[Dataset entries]
# # # #

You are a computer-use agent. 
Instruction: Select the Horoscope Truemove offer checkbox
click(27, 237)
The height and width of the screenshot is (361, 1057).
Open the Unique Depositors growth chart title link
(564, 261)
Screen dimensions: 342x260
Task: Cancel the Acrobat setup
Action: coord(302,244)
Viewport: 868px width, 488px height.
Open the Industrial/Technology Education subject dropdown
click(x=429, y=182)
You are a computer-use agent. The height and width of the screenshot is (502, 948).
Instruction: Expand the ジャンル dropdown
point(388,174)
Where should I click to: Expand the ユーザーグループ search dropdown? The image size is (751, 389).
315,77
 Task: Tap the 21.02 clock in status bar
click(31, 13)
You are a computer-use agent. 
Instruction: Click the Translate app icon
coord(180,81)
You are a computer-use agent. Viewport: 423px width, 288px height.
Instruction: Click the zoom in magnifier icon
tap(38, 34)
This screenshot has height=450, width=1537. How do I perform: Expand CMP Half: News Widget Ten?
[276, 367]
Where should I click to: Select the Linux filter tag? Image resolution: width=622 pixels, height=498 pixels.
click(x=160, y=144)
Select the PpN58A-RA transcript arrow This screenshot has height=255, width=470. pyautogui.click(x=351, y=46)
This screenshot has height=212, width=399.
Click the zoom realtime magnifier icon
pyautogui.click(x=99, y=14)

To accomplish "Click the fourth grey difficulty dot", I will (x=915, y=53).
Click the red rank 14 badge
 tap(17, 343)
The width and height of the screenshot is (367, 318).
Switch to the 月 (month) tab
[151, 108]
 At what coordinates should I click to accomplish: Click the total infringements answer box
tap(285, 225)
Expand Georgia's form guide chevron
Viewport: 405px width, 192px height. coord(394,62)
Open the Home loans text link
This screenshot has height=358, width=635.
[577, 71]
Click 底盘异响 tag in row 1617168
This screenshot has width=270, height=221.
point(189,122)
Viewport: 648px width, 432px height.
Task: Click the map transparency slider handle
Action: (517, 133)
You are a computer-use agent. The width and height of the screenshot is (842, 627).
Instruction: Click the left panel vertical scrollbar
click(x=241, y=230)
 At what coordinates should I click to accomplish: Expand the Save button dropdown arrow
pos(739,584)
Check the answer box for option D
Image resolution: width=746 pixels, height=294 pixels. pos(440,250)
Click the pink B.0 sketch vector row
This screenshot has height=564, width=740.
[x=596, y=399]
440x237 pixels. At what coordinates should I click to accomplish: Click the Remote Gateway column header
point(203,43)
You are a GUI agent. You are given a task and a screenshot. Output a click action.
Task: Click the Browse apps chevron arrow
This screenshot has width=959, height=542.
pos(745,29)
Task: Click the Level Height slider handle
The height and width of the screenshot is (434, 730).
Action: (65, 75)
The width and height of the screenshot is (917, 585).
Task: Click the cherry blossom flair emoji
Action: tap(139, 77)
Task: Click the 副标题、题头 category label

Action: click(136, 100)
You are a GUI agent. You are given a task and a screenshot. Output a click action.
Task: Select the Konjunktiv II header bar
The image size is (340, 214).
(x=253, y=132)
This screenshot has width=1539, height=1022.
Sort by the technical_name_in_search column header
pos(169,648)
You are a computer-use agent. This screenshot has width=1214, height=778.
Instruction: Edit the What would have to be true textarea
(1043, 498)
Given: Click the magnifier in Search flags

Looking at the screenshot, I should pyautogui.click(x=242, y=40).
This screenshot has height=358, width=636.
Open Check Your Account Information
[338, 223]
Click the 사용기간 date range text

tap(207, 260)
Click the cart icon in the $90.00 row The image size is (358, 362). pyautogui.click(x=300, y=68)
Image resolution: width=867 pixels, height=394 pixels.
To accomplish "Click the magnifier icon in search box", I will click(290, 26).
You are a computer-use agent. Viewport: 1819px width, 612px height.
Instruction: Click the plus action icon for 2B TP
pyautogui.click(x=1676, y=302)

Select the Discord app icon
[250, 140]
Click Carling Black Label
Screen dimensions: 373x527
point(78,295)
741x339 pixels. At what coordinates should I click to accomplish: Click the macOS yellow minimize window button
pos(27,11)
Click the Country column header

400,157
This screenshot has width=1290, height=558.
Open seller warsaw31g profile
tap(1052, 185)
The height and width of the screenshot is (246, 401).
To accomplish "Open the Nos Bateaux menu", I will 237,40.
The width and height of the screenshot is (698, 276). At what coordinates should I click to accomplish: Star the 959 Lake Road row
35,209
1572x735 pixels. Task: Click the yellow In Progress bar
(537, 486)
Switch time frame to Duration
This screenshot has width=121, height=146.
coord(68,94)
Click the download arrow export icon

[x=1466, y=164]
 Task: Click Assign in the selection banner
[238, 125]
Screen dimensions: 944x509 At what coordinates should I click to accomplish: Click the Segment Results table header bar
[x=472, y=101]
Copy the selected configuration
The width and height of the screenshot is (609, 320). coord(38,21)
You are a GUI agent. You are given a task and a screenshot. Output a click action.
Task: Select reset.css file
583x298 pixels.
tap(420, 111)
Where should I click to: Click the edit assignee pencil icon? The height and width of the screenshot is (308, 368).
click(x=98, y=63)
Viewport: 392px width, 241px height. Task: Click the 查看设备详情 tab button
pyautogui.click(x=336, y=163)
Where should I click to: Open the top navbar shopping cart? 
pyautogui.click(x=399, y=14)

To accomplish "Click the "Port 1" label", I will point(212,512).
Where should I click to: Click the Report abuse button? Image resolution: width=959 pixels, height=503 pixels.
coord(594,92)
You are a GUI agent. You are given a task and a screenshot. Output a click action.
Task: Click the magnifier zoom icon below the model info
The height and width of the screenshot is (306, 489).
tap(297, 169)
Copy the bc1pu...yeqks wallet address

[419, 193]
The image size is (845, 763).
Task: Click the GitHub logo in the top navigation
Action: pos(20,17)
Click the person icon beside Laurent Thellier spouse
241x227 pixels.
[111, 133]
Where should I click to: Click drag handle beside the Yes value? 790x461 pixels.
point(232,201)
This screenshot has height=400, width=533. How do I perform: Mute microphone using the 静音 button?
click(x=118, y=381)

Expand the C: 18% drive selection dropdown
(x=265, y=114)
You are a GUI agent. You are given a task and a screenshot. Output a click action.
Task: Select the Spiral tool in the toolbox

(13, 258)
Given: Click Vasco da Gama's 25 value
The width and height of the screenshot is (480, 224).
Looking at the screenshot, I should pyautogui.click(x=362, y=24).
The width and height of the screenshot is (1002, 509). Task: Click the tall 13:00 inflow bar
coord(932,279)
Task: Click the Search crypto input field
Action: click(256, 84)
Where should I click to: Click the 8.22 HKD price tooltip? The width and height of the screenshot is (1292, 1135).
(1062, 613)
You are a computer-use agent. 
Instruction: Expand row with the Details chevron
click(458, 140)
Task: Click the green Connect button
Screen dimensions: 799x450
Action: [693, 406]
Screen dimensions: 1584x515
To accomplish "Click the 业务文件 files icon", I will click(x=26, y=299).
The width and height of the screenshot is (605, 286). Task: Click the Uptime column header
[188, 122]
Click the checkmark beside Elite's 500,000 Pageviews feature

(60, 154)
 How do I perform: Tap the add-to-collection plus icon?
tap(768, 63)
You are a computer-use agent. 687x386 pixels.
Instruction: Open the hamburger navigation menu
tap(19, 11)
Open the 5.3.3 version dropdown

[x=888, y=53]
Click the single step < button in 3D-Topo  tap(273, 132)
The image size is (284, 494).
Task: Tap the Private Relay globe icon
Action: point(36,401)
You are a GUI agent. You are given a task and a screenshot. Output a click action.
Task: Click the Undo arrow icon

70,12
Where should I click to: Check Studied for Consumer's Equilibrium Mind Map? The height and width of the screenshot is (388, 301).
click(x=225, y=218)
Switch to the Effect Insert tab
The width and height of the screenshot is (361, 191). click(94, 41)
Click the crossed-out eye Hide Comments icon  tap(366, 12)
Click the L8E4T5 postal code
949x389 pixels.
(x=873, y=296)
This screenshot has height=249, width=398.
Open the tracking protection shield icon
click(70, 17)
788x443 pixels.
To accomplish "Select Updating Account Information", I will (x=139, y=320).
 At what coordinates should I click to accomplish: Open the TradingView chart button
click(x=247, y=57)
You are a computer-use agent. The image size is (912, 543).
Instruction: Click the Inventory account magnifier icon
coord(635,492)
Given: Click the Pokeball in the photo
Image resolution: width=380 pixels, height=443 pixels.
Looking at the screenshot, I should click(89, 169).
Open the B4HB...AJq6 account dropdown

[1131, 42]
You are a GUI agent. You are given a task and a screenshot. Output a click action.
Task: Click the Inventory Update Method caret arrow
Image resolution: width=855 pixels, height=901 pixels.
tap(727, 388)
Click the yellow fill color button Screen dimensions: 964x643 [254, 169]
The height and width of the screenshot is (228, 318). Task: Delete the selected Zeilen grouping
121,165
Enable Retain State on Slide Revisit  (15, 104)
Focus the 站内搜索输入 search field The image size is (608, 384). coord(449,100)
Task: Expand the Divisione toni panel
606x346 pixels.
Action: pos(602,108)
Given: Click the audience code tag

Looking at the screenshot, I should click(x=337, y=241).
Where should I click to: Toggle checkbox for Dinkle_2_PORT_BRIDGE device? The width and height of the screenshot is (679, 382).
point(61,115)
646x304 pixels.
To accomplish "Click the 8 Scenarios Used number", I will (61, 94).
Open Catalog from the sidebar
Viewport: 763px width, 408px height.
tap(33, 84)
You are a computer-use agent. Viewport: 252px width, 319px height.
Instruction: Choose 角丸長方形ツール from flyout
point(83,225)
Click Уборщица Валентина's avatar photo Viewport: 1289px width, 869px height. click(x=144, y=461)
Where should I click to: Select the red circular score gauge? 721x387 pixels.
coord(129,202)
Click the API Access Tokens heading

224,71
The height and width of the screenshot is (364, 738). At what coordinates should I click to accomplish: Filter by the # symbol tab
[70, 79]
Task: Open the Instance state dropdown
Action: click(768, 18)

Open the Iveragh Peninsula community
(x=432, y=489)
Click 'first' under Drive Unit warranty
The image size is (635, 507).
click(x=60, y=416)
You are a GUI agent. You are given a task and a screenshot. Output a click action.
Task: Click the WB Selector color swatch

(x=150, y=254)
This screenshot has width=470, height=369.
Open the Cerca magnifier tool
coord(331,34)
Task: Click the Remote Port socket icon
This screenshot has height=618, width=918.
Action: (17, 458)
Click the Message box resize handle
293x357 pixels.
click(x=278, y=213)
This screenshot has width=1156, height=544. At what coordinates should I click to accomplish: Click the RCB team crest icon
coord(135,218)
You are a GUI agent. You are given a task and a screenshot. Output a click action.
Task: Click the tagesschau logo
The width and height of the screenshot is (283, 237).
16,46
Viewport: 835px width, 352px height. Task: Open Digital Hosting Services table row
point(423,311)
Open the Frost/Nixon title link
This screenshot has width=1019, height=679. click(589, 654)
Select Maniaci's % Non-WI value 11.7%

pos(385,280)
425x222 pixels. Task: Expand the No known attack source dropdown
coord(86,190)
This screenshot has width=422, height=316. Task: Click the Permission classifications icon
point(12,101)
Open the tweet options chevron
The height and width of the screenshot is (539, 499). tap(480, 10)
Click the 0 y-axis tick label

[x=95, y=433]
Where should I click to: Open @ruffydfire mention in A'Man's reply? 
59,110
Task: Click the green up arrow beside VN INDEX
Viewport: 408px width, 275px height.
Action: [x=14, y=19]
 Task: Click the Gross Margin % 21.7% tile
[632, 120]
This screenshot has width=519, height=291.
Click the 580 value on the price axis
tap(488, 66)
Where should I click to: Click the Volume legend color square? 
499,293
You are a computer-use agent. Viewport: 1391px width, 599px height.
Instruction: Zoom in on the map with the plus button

# # # #

- _Task instructions_
Return, line for line and unchanged, the data from its first line through the line containing "Viewport: 868px width, 488px height.".

- _Task solution_
You are a computer-use agent. 
Instruction: Select the Horoscope Truemove offer checkbox
click(27, 237)
The height and width of the screenshot is (361, 1057).
Open the Unique Depositors growth chart title link
(564, 261)
Screen dimensions: 342x260
Task: Cancel the Acrobat setup
Action: coord(302,244)
Viewport: 868px width, 488px height.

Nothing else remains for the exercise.